Last February, the New York Times editorial writer Joe Nocera raged against “The Bitcoin Blasphemy,” which he claimed was libertarian “sacrilege” since it is “unconnected to any currency or any government.” But try as they might, the leftist thought police at the Times that see bitcoin as an existential threat to “full faith” in the dollar and the U.S. government are failing.
A year later, bitcoin now has its own fully-funded 501C-4, and a lobbyist–Jerry Brito, formerly of the free-market Mercatus Center–to try to sway Congress and the Obama regulatory regime.
The bitcoin currency is hyper-competitive against the dollar, because it operates outside of Congress and the Federal Reserve’s ability to foster inflation as a scam to pilfer American’s wealth. Backed with a million dollars in industry cash, Jerry Brito launched the Coin Center in September. Its mission is to educate lawmakers and regulators about what bitcoin is and is not; perform policy research; and act as a cheerleader for bitcoin.
Since the Congress passed the Federal Reserve Act in 1913, inflation has destroyed over 96% of the value of the dollar. This has been accomplished through the Fed’s policy of fostering excess government debt to devalue the dollar and “negative real interest rates” to devalue savings by restricting how much banks to pay depositors interest rates that do not keeping up with the cost of living. As economist John Maynard Keynes said: “By a continuing process of inflation, governments can confiscate, secretly and unobserved, an important part of the wealth of their citizens.”
There is a limit of 21 million on the total number of bitcoins that can ever be made available for transactions. Unlike on-line credit cards and PayPal type systems that allow buyers to claim their money back, bitcoin permanently transfers value. That explains why the numbers of businesses and organizations that accept bitcoins have grown by over 1000% from 3,797 to 44,000 in the last twelve months.

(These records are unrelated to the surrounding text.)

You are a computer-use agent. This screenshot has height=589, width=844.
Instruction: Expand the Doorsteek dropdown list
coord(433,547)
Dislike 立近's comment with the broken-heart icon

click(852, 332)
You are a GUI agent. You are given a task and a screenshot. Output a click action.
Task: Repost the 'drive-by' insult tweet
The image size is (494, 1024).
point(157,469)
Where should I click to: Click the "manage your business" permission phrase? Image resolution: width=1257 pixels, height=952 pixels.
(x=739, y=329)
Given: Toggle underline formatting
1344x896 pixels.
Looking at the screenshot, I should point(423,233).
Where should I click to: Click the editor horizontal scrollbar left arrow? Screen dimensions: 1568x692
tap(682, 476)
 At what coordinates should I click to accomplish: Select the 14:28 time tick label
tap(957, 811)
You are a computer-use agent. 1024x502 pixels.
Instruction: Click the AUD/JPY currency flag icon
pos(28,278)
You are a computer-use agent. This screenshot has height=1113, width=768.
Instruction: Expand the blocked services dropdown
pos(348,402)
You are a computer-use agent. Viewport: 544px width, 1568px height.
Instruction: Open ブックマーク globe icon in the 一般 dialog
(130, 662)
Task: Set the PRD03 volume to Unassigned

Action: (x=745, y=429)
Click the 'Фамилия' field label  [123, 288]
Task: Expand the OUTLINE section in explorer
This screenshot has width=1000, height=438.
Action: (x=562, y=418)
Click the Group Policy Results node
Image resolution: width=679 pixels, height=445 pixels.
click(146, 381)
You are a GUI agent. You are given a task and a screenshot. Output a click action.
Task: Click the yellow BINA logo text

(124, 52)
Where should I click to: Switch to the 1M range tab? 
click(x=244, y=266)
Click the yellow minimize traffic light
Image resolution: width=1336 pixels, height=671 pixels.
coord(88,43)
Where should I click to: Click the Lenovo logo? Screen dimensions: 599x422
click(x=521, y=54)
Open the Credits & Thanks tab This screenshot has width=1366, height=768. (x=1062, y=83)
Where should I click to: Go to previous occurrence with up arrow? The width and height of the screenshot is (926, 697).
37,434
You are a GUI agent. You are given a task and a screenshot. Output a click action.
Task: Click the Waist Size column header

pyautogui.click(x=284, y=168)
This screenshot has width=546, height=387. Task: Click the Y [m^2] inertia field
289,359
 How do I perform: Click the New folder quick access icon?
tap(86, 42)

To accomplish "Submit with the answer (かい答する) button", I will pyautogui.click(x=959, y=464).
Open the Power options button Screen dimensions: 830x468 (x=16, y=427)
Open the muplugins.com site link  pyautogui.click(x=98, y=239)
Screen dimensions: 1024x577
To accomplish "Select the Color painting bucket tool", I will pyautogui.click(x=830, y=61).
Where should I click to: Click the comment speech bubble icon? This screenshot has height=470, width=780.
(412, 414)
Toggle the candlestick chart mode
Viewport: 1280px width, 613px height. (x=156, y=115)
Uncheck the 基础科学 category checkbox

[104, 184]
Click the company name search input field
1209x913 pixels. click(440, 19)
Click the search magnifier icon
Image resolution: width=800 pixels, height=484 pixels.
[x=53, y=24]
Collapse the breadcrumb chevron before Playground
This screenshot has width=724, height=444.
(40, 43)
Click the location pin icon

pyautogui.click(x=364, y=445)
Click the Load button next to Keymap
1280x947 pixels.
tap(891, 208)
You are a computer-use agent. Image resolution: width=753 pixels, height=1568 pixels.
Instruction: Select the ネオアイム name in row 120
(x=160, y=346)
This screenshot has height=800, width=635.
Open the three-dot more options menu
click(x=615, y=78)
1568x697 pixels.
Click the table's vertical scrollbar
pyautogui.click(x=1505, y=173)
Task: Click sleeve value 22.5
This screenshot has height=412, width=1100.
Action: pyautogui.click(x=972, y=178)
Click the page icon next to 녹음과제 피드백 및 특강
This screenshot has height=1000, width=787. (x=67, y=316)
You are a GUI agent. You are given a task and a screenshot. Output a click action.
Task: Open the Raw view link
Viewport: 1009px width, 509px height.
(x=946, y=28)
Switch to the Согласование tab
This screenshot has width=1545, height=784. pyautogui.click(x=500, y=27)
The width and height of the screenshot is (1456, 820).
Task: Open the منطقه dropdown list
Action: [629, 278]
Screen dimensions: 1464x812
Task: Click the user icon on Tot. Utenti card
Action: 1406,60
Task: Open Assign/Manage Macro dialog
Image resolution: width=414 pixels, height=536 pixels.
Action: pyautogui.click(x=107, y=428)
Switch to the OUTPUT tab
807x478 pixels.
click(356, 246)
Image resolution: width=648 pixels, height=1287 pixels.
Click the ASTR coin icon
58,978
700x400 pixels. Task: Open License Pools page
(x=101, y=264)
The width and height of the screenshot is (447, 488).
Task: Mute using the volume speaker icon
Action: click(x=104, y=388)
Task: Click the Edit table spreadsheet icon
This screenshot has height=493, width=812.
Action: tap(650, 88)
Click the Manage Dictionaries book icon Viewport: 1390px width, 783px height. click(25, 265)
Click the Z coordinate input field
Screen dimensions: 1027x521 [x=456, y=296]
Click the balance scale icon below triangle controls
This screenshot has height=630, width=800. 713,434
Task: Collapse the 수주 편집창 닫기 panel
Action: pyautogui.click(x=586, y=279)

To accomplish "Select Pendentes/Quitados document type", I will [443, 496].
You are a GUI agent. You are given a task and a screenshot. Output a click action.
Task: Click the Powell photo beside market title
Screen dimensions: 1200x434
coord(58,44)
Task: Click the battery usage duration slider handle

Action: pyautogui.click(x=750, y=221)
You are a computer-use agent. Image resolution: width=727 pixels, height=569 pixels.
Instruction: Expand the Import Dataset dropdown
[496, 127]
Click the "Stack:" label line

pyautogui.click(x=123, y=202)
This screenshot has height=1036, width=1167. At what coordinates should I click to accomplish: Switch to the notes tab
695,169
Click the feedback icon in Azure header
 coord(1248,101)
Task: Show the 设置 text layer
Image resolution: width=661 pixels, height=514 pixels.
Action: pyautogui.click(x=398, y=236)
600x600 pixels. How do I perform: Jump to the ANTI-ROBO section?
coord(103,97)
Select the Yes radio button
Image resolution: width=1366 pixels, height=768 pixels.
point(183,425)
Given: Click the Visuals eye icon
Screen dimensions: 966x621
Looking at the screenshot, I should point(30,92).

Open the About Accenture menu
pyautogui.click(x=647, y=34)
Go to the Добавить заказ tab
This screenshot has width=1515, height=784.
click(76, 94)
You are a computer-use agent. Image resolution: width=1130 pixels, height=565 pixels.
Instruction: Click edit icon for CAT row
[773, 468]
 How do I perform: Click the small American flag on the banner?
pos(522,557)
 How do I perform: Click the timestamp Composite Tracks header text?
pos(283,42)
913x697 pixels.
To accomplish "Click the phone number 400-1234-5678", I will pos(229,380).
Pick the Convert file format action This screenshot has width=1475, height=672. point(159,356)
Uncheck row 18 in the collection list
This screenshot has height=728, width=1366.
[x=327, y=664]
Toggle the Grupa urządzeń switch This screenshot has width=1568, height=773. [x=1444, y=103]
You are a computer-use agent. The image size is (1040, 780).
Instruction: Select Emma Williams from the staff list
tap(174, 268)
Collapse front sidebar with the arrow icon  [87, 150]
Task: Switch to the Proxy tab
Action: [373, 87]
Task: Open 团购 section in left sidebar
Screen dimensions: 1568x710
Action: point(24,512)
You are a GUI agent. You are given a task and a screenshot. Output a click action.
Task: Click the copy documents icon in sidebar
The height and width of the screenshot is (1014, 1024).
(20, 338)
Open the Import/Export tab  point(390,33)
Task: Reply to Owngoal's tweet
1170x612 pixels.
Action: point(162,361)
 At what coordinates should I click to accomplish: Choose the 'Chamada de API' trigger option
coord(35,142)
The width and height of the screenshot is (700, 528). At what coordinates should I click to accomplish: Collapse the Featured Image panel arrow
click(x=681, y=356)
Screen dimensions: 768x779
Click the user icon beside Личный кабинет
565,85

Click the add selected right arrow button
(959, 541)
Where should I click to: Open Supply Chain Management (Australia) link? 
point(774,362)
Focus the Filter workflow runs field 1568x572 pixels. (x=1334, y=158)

But like any shiny new toy, bitcoin has had up and downs. The exchange value into dollars was under $15 in 2013, traded up to $1,000 in 2014, and then came back down to earth and is quoted at about $233 today.
Last year according to the New York Magazine, Senator Joe Manchin, a West Virginia Democrat, called on federal regulators to ban bitcoin it outright. “The clear ends of Bitcoin for either transacting in illegal goods and services or speculative gambling make me weary [sic] of its use,” he wrote. “Before the U.S. gets too far behind the curve on this important topic, I urge the regulators to work together, act quickly, and prohibit this dangerous currency from harming hard-working Americans.”
In response to Manchin’s letter, Representative Jared Polis (D-CO) sarcastically called for a ban on dollar bills. “The exchange of dollar bills, including high denomination bills, is currently unregulated and has allowed users to participate in illicit activity, while also being highly subject to forgery, theft, and loss,” he wrote. “I urge regulators to take immediate and appropriate action to limit the use of dollar bills.”
Congress generally understands that if it regulated bitcoin, it would just go offshore. But legislators and staff have real questions about the mechanics of the block chain that records ownership, and the huge amounts of transactions that are taking place digitally.
“Folks in Washington have heard about Bitcoin, and they understand it’s something they have to start paying attention to,” Brito told New York Magazine. “But they have the general public’s understanding of it.” Which Brito cautions is not very much.
The Bitcoin Foundation is backed by serious venture capital players, such as Falcon Global Capital. But MasterCard and other main-line transaction services see digital currency as carving out a significant piece of their market, and want to participate in what looks like a lucrative future for bitcoin.